C’è una scena cruciale in un film di non molti anni fa: Morte di un matematico napoletano. Vi si narra l’epilogo della vita sofferta di un docente di matematica tra i più illustri dell’Università italiana, Renato Caccioppoli. Uomo di genialità assoluta, incapace di adattarsi alle regole, di inquadrarsi in un sistema troppo angusto per gli abissi in cui il suo pensiero era capace di sprofondare. A un certo punto Caccioppoli cerca di spiegare al suo collaboratore più vicino, un sacerdote, che è preoccupato per il destino del maestro, le ragioni della sua ‘sconfitta’. La vita non riesci ad afferrarla e a capirla: è un po’ come pretendere che la mano possa afferrare se stessa, chiudendosi completamente. Le quattro dita restano sempre al di qua del polso, c’è sempre una porzione che sfugge, che resta scoperta. Il destino di morte che Caccioppoli sceglie è preannunciato da quel gesto, con cui il matematico tenta di dare conto dell’incompletezza cronica in cui egli si sente condannato a vivere. L’impossibilità di capire tutto, di vedere tutto, di arrivare fino in fondo conduce Caccioppoli a rinunciare a tutto. Con meno amarezza, ma in termini simili, ragiona il signor Palomar immaginato dalla fantasia di Italo Calvino. La conoscenza e la comprensione arrivano sempre a un limite, oltre il quale si vede con chiarezza che il percorso continua, ma non si riesce a intraprenderlo. Nessun libro, sacro o profano, può dare le risposte che si attendevano da anni o la consolazione che si desiderava da sempre. Il libro è semplicemente un beneficio vivo e autentico, come una lunga passeggiata nel bosco: comincia e poi finisce. Auspicabilmente lascia un segno positivo, un refrigerio, nello spirito di chi ha percorso il sentiero.
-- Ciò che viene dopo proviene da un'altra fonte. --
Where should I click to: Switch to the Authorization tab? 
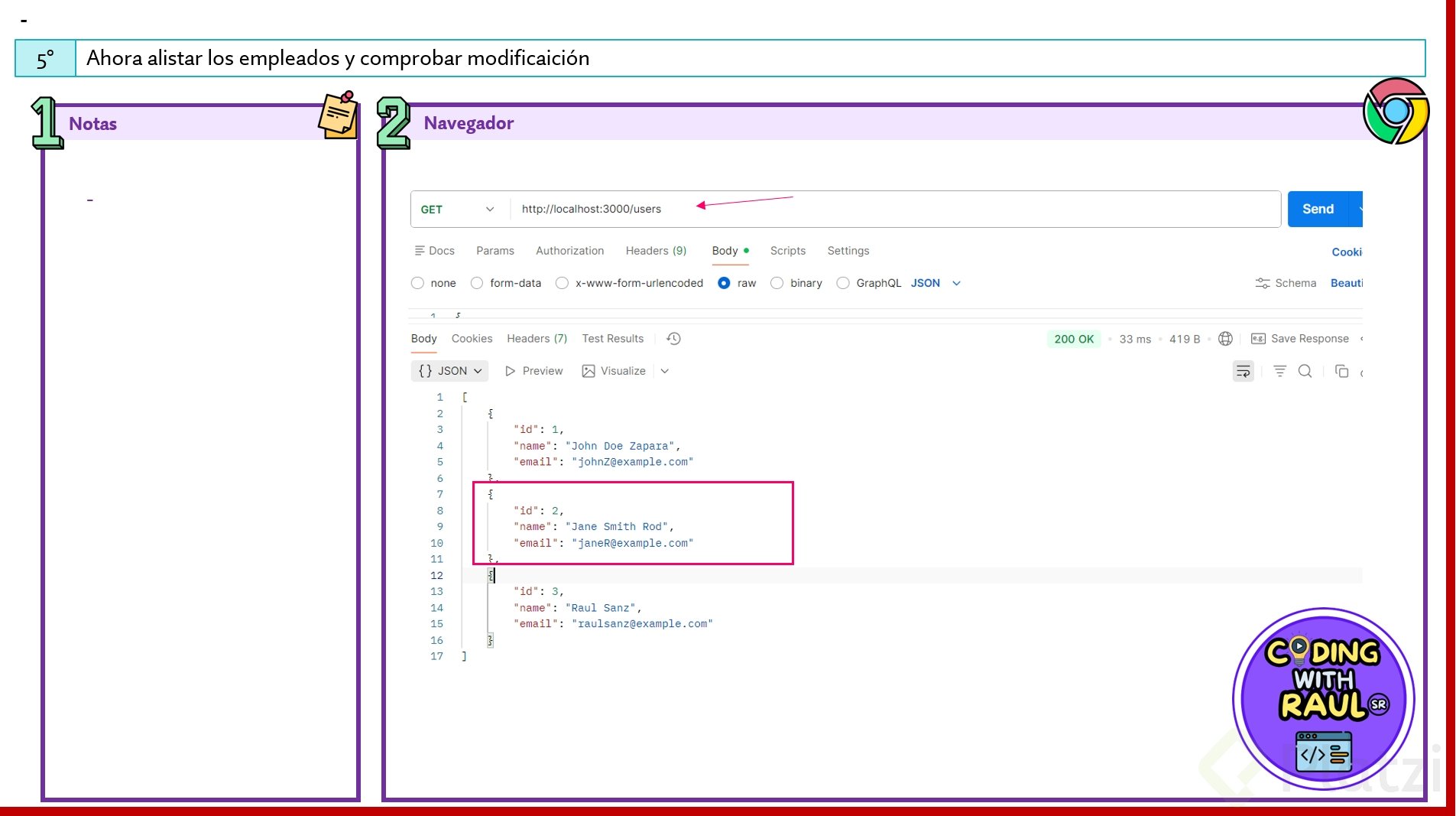(x=569, y=251)
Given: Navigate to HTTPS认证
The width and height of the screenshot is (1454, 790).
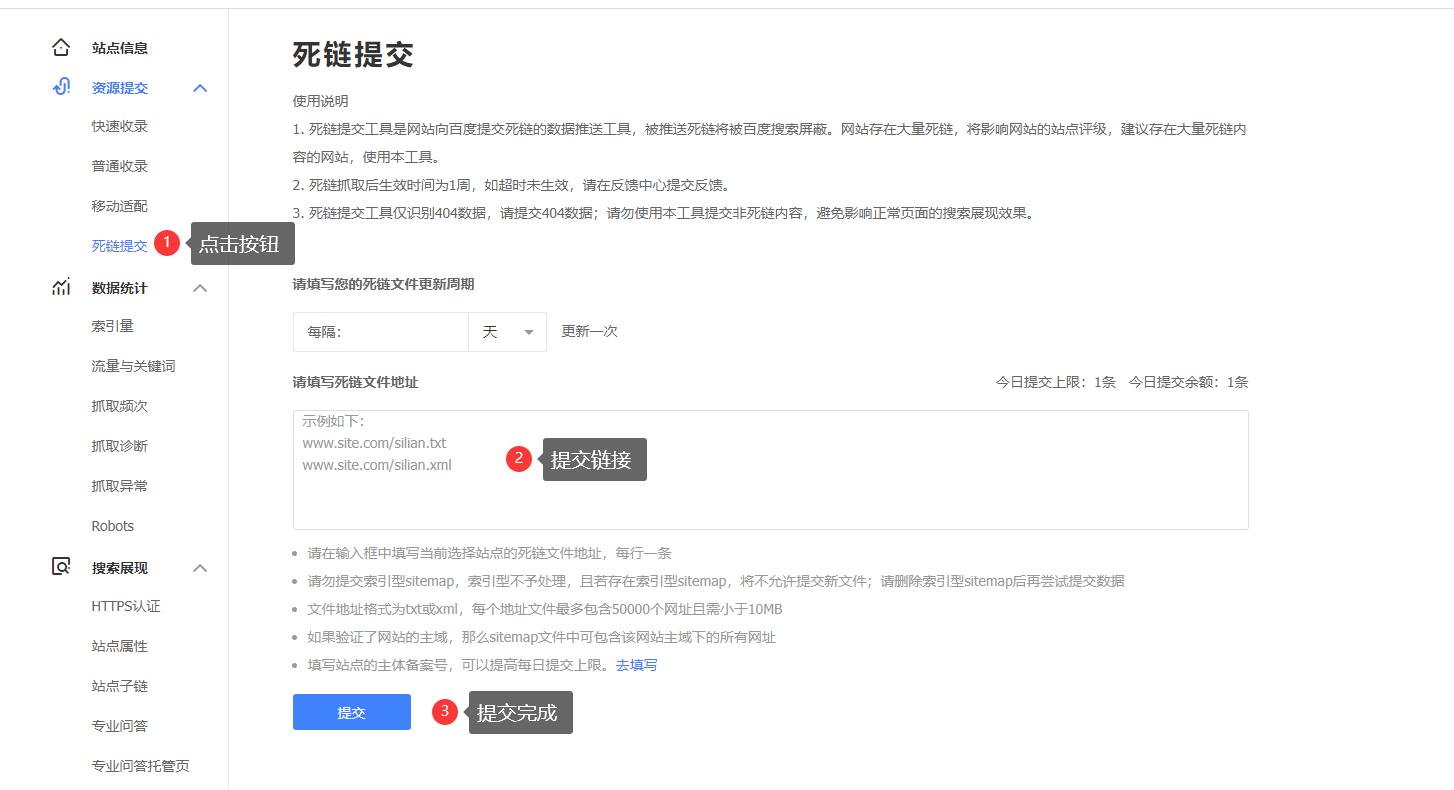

In queste pagine sono descritte alcune letture. Non sono proposte di letture, non sono un canone. Si potrebbe persino dire che sono letture casuali, cui altre potrebbero essere aggiunte, in un percorso infinito. Così nel bosco, a rigore, il sentiero, se si vuole, può procedere senza interruzione: siamo noi a decidere che c’è un punto di partenza e un punto di arrivo. Sono letture a voce alta. Sono il tentativo di provare che leggere, anche se non ci salva da niente, non è ancora un gesto del tutto senza significato nel mondo digitale e gelido che sta, giorno dopo giorno, privando l’uomo dei suoi tratti più umani.»